百歳さんこんにちは:神奈川県・中川正江さん(100歳)
今年1月、100歳を迎えた川崎市在住の中川正江さん。太平洋戦争で若くして夫を亡くし、一児を抱えながら女手一つで理容店を営み、“働くことが元気の源”を自ら実証してきた。「手に職があったから、何とか食べるには困らなかったけれど、親子で苦労してきました」と振り返る。
●夫は30歳で戦死
溝の口駅南口から徒歩5分ほど、洗足学園近くにある「ヘアーサロン中川」は、地元では気さくで家庭的な理容店として知られている。正江さんは、一人息子の洋さん、その妻のシズ子さんと3人で暮らしている。
正江さんは10人兄弟の長女。理容師だった父の後を継ぎ、20代で現在の地に理容店を構えた。ほどなく小学校の同級生だった夫と結婚。ようやく子どもを授かったところに戦争が始まり、夫は海軍に召集されサイパン・テニアン島で戦死した。享年30歳。洋さんは父親の顔を知らない。正江さんの結婚生活も短かったが、「主人は優しい人だった」と語る。
●一人息子と二人三脚
戦後は理容業に奔走。「当時は、洋に買い物を言いつけたり、私は店でお客さんの散髪をやりながら、洋にごはんを炊かせたりしてきました。昔の床屋の鏡は大きくてよく見えるから、“そこで火を止めて”などと指示したものです」。
いまでは洋さんが後を継ぎ、妻のシズ子さん、孫の崇さんも店を手伝っている。正江さんは65歳までハサミを持って働き、理容師としてのキャリアは50年に及んだ。
●栄養バランスが健康の秘訣
正江さんはいまだに補聴器要らず。通常のメガネを使い、歯もしっかりしている。軽やかな語り口は年を感じさせない。

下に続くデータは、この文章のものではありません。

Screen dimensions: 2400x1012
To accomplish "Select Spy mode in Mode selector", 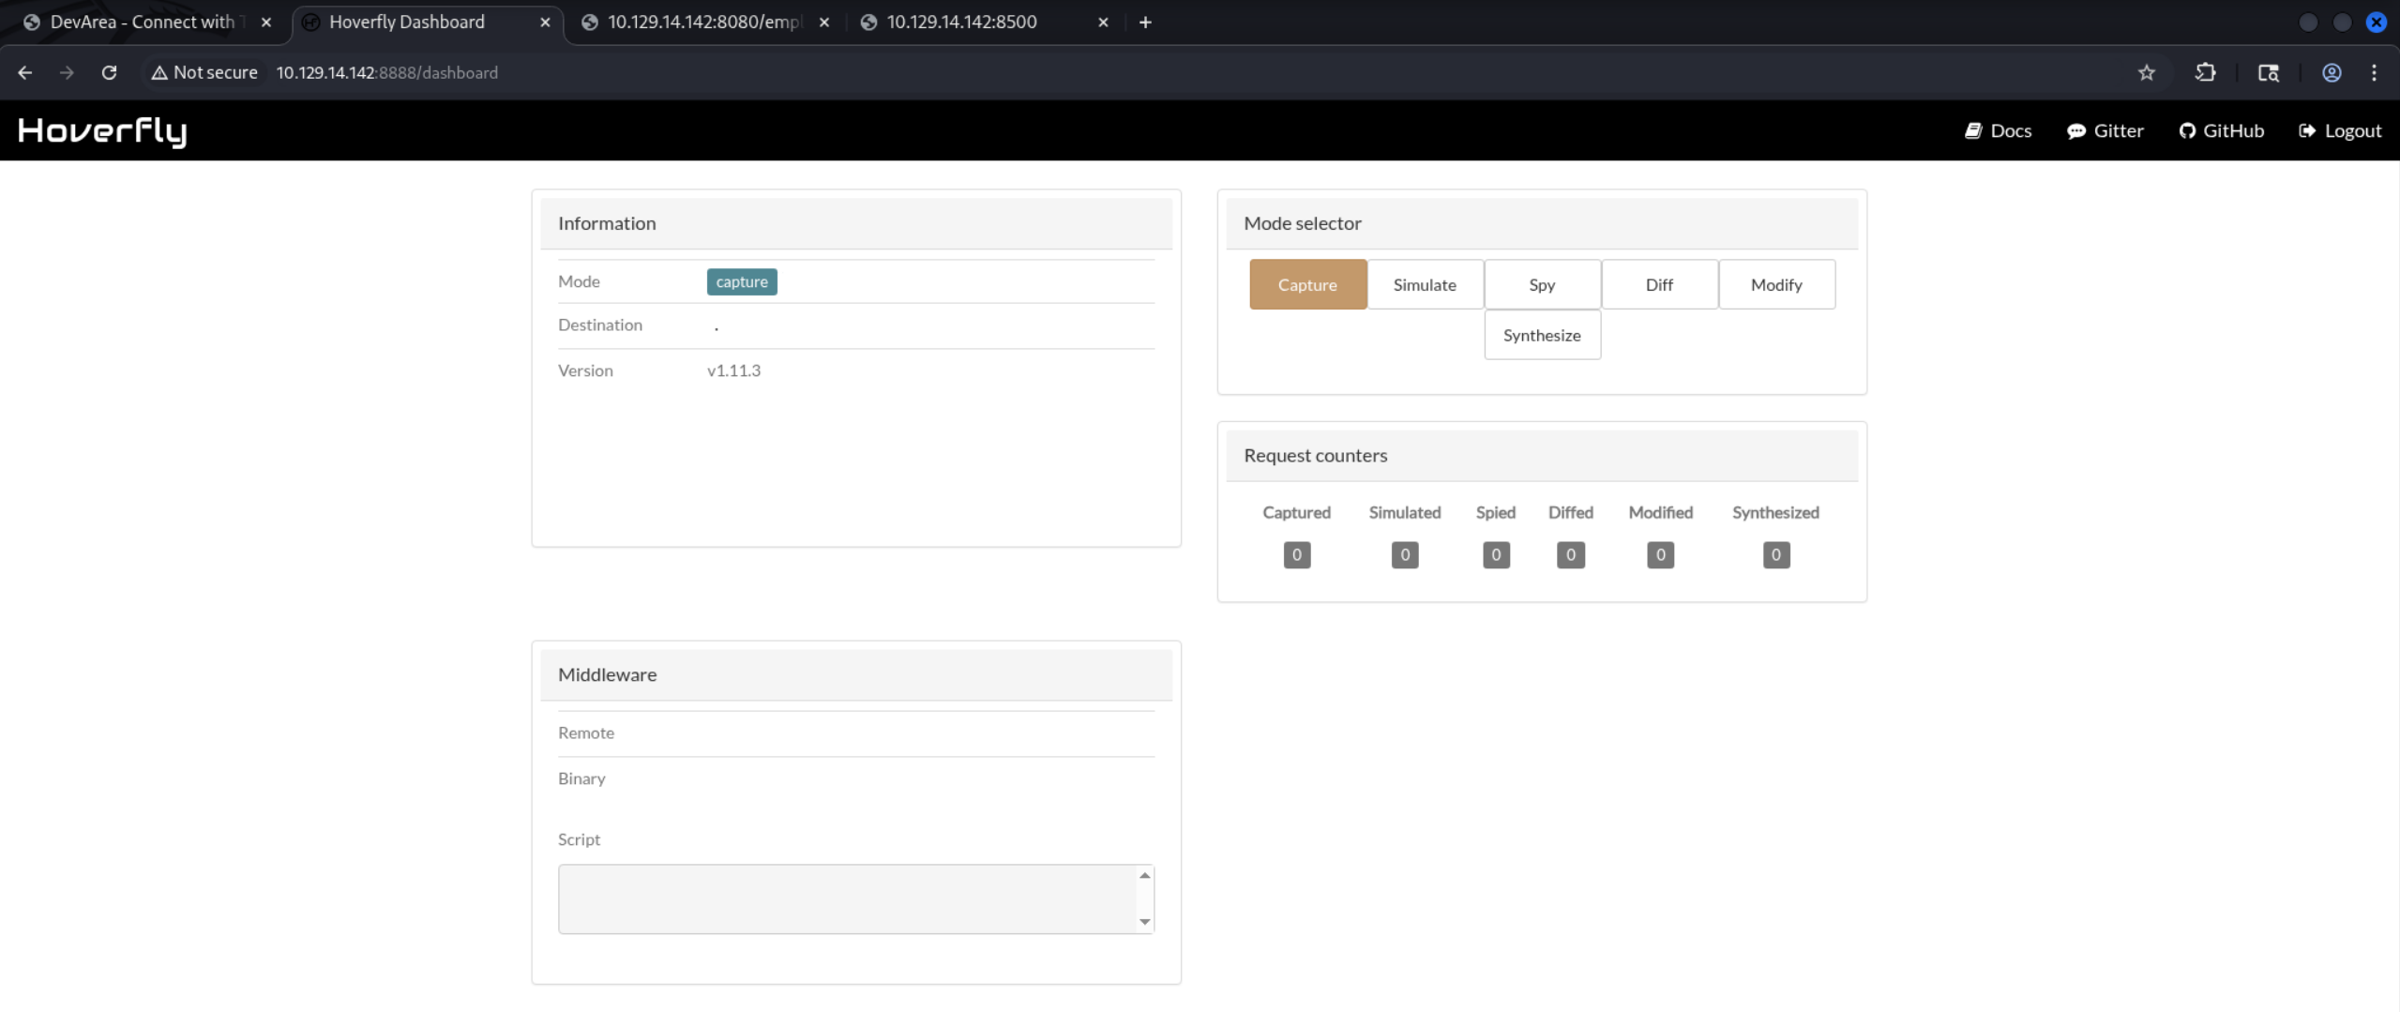I will pos(1541,285).
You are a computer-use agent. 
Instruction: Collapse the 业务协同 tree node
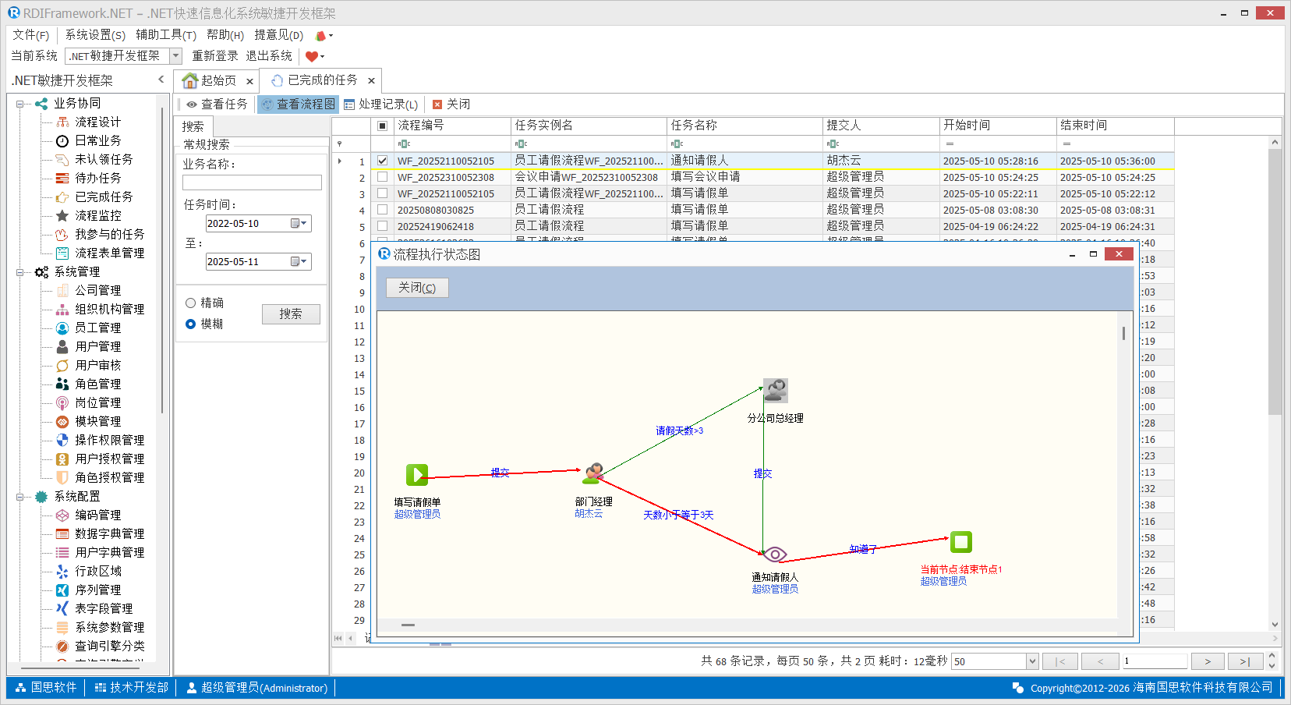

好きな食べ物はトンカツと野菜で、「揚げたてのトンカツは絶妙。野菜は何でも好きで、ほうれん草、小松菜、いんげんをゆでたり、桜エビ、たまねぎなどでかき揚げを作ったりしました。いまはシズ子が野菜を煮てくれるので、おいしくいただいています。朝食はトーストにレタス、きゅうり、ハムをのせたのがお気に入り」と話す。
甘い物はあまり好きではない。栄養バランスの良さが健康の秘訣のようだ。血液検査もコレステロールなどは基準値内で医師がびっくりするほど。お酒は飲まずにきたが、最近になって家族と一緒にビールをグラス半分ほど飲むこともあるそうだ。